Dimitri smiled in amusement. "I guess it's time for a little tutorial. As a magician's wife you'll be expected to know the seven principles of sleight of hand, which are palming, which is to conceal something in an apparently empty hand. Switching, which is to secretly exchange one object for another. Ditching, which is to secretly get rid of an object. Stealing, which is to secretly obtain an object. Loading, which is to secretly move an object to where it's needed. Simulation, which is to give the impression that something happened that didn't, and misdirection, which is to lead attention away from a secret move."
"So, which principle did you use to get the charm into my boot?" Maddy asked.
"Palming, loading and Misdirection," Dimitri replied. "When you turned your boot over and shook it, I dropped the charm in the dirt."
"That's cheating," Maddy said.
"No, it's magic." Dimitri bent down and gave her a kiss. "It's also our happily ever after ending."
Maddy studied the charm more closely, while saying, "It's really a beautiful charm, but you're wrong about it being our happily ever after ending."
"I can't be wrong," Dimitri said. "I carried that charm around for three months and it brought me back
here, and you're still willing to marry me, so what more is there?"
"Riding off into the sunset," Maddy said. "The way the story goes, the buckle bunny lures her cowboy stud to the cabin in the mountains, and after she uses some sleight of hand to perform her own kind of levitation, she rides him off into the sunset."

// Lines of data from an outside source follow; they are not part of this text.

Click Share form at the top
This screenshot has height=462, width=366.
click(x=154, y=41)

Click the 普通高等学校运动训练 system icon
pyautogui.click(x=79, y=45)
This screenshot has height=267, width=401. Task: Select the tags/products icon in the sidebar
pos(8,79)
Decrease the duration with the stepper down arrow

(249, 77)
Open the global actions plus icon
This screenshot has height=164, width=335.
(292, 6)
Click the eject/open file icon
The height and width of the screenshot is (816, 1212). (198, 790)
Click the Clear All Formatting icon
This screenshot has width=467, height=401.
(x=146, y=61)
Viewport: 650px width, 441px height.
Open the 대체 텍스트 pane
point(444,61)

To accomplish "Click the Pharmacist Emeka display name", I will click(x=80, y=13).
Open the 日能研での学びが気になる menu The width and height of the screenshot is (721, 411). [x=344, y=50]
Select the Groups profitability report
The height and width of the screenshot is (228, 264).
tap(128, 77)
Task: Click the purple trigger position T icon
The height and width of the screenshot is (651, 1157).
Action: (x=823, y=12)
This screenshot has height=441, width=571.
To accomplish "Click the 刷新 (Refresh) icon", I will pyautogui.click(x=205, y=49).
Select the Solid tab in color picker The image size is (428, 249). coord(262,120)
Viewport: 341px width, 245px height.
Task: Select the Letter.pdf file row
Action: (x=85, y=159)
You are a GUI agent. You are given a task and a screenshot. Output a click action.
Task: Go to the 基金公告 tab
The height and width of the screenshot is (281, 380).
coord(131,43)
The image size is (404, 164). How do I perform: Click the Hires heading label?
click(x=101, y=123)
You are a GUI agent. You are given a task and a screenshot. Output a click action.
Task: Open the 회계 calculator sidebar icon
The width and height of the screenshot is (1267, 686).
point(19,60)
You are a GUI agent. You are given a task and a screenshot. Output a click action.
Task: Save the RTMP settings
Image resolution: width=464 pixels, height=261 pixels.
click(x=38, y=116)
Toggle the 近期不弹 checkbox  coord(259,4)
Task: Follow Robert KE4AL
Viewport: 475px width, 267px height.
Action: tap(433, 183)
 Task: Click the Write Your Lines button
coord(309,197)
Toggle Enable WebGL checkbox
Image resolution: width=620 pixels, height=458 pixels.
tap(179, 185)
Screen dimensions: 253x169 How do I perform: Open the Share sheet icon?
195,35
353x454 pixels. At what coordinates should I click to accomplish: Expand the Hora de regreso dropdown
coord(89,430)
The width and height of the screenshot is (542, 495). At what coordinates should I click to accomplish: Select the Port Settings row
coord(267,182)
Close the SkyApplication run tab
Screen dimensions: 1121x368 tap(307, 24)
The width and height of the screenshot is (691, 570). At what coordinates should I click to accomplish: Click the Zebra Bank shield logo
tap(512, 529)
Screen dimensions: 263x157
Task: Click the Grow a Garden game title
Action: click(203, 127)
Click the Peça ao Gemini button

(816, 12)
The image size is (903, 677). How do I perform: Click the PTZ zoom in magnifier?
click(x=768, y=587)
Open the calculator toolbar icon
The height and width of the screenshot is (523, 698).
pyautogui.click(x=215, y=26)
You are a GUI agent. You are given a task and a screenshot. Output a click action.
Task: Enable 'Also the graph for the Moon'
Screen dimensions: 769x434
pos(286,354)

"Honey, what needs to be levitated already is. How fast can we saddle up?"
Maddy hurriedly pulled on her boot and stood. "I'll race you to the stable."
Dimitri swatted Maddy on the rear. "You really are a hot chick."
Maddy gave Dimitri a wicked grin. "If you think I'm hot now, wait till the next time we rehearse Metamorphosis."
"Oh man, I think there's going to be a whole lot of levitating going on."
"We live in hope."
EPILOGUE
Dimitri the Illusionist Presents:
The Amazing Katy and Abby Show,
With Homer, the Disappearing Donkey.
Immediately Following the Reception.
Come One, Come All, to the Barn.
Maddy had just changed out of her wedding dress and into her hot pink 'magician's assistant' outfit, when Dimitri walked into the cabin, and said, "Josh just finished making up Katy and Abby, so let's hope they don't smudge their clown faces in the next half hour."
Maddy looked at Dimitri, who was still in wedding attire in preparation for the show, and said, "They must be adorable, and with luck they'll remember what they're supposed to do."
"No worry. Dad's in the barn right now leading the girls through it. I'm not sure about Homer though. He balked when Abby walked up to him."
"He's just not used to pint-sized clowns, but there was no way Genie and I could have done it today." It had been Maddy's idea to do the disappearing donkey illusion right after the reception, when everyone in the family would be there—except for Jeremy and Billy, who'd watch it on video—but now she wondered what she must have been thinking at the time. It was a lot to be happening the day of their wedding. "I'm just glad we don't have to leave here and fly off to some exotic place today, and worry about all that packing," she added.